For example, assume the initial call through an MP/MP+ bundle connects to MAX #1. This connection is a real channel. Next, the second call of the bundle connects to MAX #2. This connection is a stacked channel. MAX #1 is the bundle owner, and it manages the traffic for both channels of the bundle. MAX #2 forwards any traffic from the WAN to MAX #1, for distribution to the destination as shown in Figure 3-5.

Figure 3-5. Packet flow from the slave channel to the Ethernet

Note: Figure 3-6 does not illustrate traffic from the master MAX. WAN traffic received on the master channel by MAX #1 is forwarded directly to the destination.

Likewise, MAX#1 receives all Ethernet traffic destined for the bundle, and disperses the packets between itself and MAX #2, as shown in Figure 3-6. MAX #1 forwards some of the packets across the WAN through a real channel. MAX #2 sends the rest of them through a stacked channel.

Figure 3-6. Packet flow from the Ethernet

Connection profiles within a stack

A stack does not support sharing of local Connection profiles between the MAX units in the stack. Every MAX that is set up to use internal authentication must retain all authentication information for every call. You can eliminate this requirement by using a centralized authentication server, such as RADIUS.

Phone numbers for new MP+ and MP-with-BACP channels

When a MAX has to add a channel for an MP+ or MP-with-BACP call, it provides a local phone number for the new channel. However, sometimes the MAX that answers the call cannot provide a local phone number for the additional channel because all the channels that connect directly to it are busy. In that case, the MAX requests other members of the stack to supply a phone number for the additional channel.

An MP call does not pass phone numbers when it adds a channel. The originator of the call must know all of the possible phone numbers to begin with.

If each MAX in the stack is accessed through a different phone number, the originator of the call must know all of the possible phone numbers. An alternative in this instance is to use BACP or MP+ to obtain the phone number of a MAX with a free channel.

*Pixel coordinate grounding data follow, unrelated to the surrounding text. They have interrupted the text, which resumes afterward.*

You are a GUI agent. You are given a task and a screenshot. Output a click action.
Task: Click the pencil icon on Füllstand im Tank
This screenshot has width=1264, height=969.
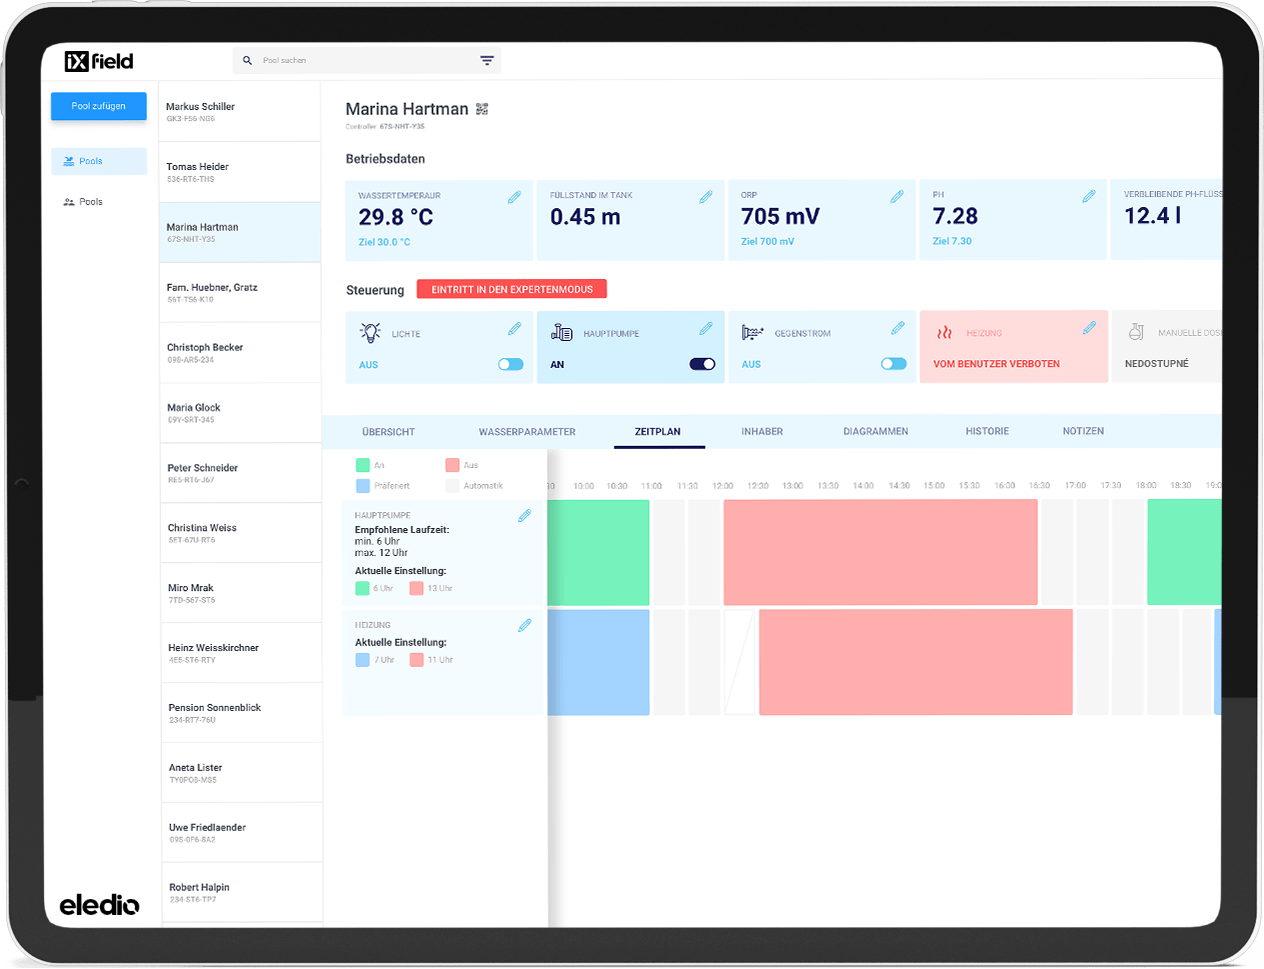tap(706, 197)
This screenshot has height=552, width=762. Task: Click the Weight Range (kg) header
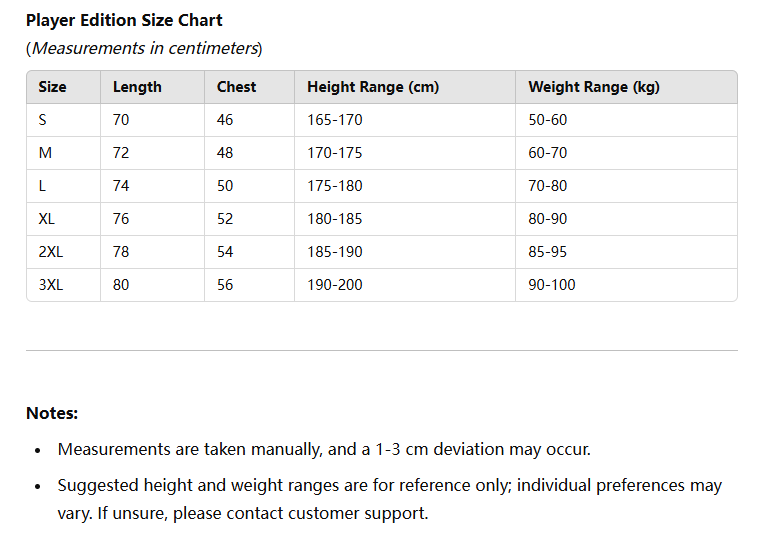point(626,87)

Performance considerations for MAX stacking

There is no limit to the number of stacked channels in single call or in a stack of MAX units, other than the limit for each individual MAX. The MAX 6000, MAX 4000, MAX 2000, and MAX 1800 each support up to 40 stacked channels. The MAX 200 Plus supports up to three stacked channels. A MAX that can handle n real channels can handle n/3 stacked channels.

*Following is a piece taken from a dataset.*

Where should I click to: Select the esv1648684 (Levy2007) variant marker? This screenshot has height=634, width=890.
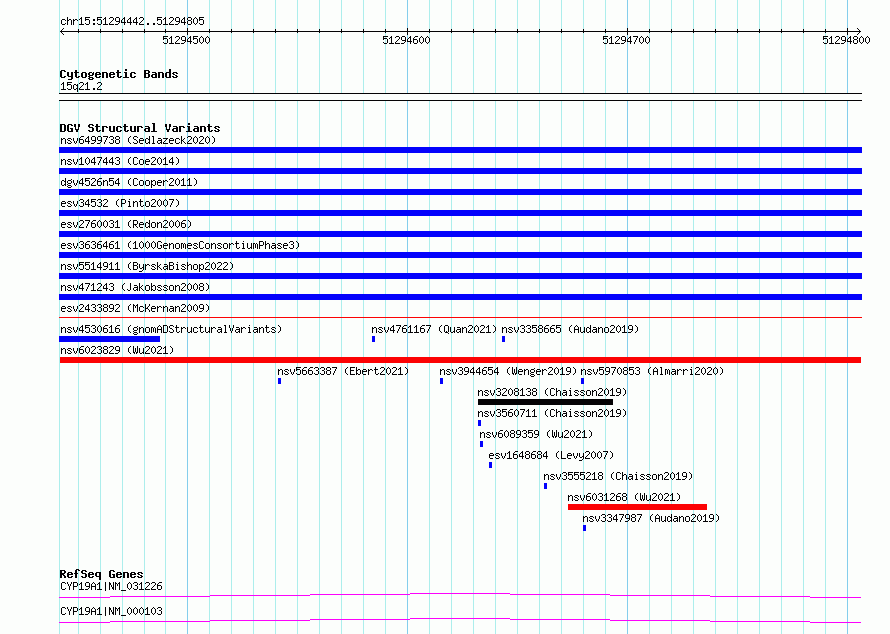(x=491, y=465)
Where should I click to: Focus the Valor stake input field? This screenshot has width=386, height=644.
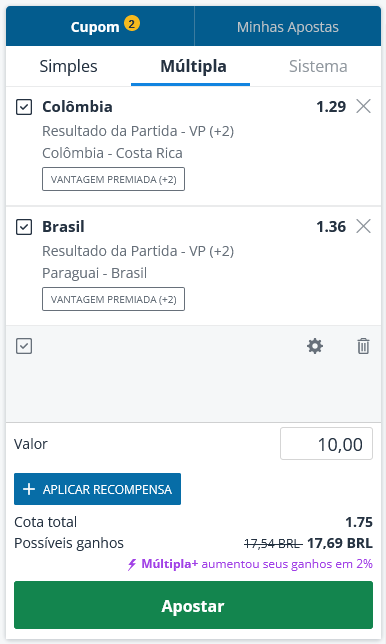click(326, 444)
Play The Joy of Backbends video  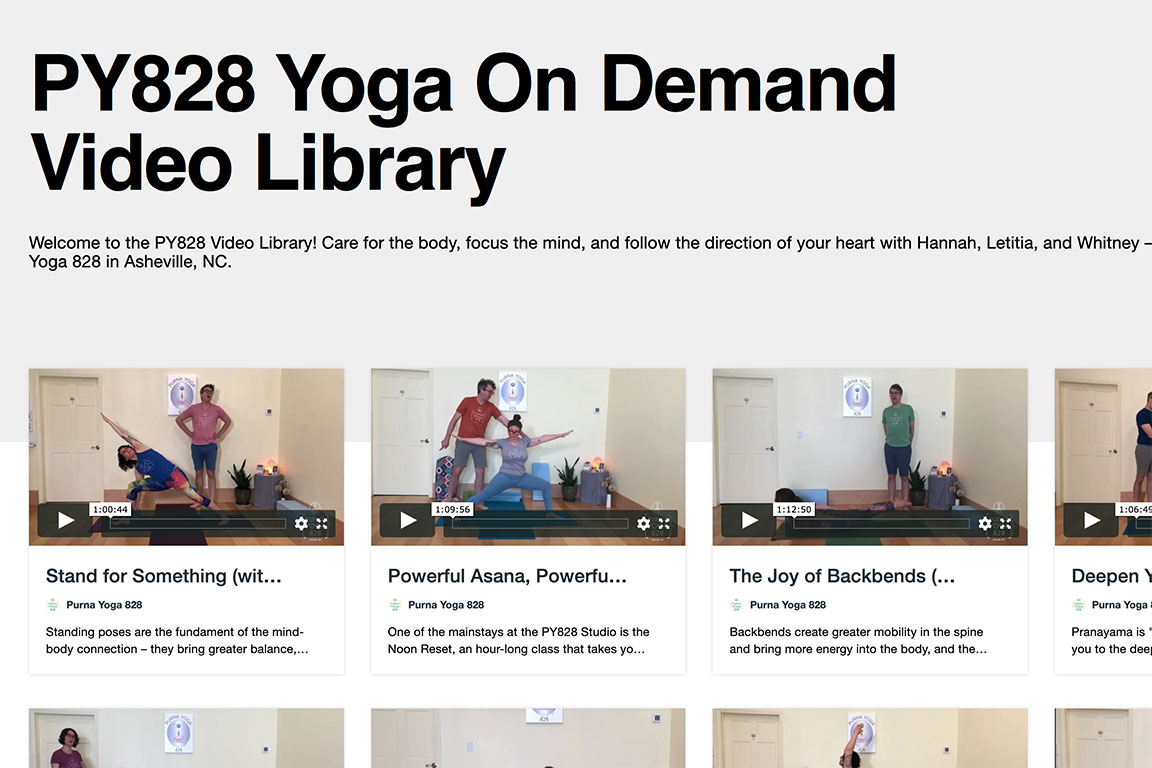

There is no theoretical limit to the number of MAX units in a stack, other than performance considerations. Because all data from stacked channels crosses the LAN, performance could suffer with a large number of MAX units in the stack and many stacked channels in use.

Performance overhead increases when stacked bundles span multiple boxes. In a bundle of 6 channels, 4 of which are real and 2 are stacked, the overhead is the actual bandwidth of the two stacked channels (2 x 64 = 128K). The actual payload data of the 6 channels with a 2:1 data compression is 6 x 2 x 64 = 768K. The overhead is 128 over 768, or 16%. In a two-channel bundle with one real and one stacked channel, with the same compression, the overhead is 25%.

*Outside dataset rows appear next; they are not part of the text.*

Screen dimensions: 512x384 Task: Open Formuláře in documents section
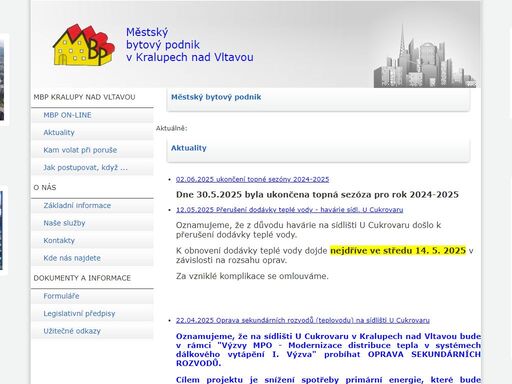click(61, 296)
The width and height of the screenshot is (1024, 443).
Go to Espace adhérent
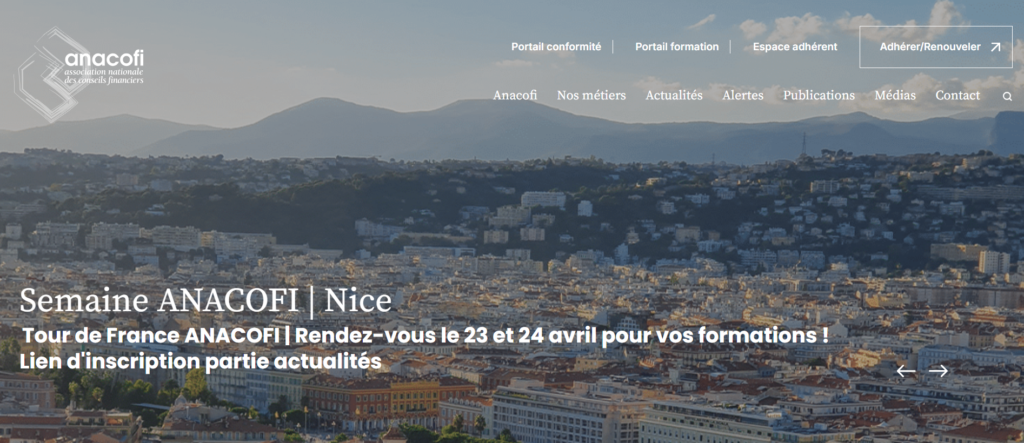tap(795, 47)
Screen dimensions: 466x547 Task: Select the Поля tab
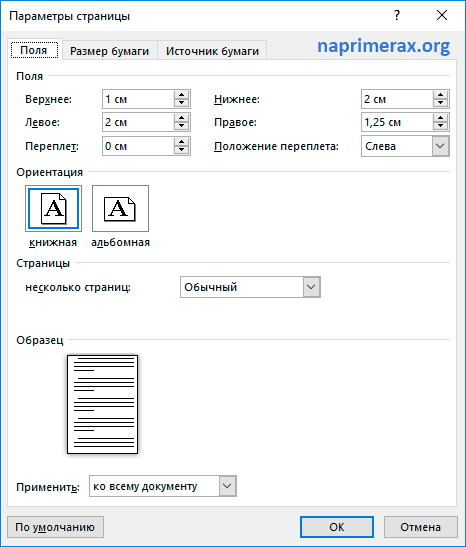coord(34,50)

Take into account that you do not know ahead of time how many bundles span the stack, or how many multi- or single-channel calls you are going to get. You can base an estimate on your traffic expectations. But in most situations, the majority of bundles are on a single MAX, for which there is no overhead.

Suggested LAN configurations

Total Ethernet usage is approximately 5116Kbps for a MAX stack handling 82 single-channel calls, 41 two-channel stacked calls, and 41 two-channel nonstacked calls. Because Ethernet capacity generally does not achieve more than 50% utilization, this configuration uses up the available Ethernet bandwidth.

The total number of channels in this configuration is 246. Therefore, a stack of three MAX units, each having three T1 lines with this usage profile, uses all of the Ethernet bandwidth.

The basic limitation from the above examples is the speed of the LAN. One way to increase the speed of your LAN is to attach each MAX to a separate port of a 10/100 Ethernet switch, then use a 100Mbps connection to the backbone LAN. This configuration enables each MAX to utilize up to a full 10Mbps Ethernet bandwidth, and the entire stack combined can generate up to full 100Mbps of Ethernet data. Once again assuming that the 100Mpbs is saturated at 50% usage, you can use up to 51200Kbps of bandwidth, or 10 times more than in the preceding example. The mixed environment of single-channel and two-channel calls now results in a maximum of 2460 channels or 102 T1 lines, or no more than 34 MAX units in a stack. Note that the success of this strategy depends on limiting stacked channels per MAX to the n/3 limit mentioned above.

Suggested hunt group configurations

Whenever you stack MAX units, it is important to limit the number of multichannel calls that are split between the MAX units. The following suggested configurations reduce the overhead for a multichannel call by keeping as many channels as possible on the same MAX.

MP+ (MPP)and MP-with-BACP calls
Figure 3-7 shows the suggested hunt group setup for a typical MAX stack that receives only PPP, MP+, or MP-with-BACP calls. Each MAX has three T1 lines. All the T1 lines in a MAX share a common phone number and they are in a hunt group that does not span MAX units. The illustration shows these three local hunt groups with phone numbers 555-1212, 555-1213, 555-1214. In addition, a global hunt group, 555-1215 spans all the T1s of all the MAX units in the stack.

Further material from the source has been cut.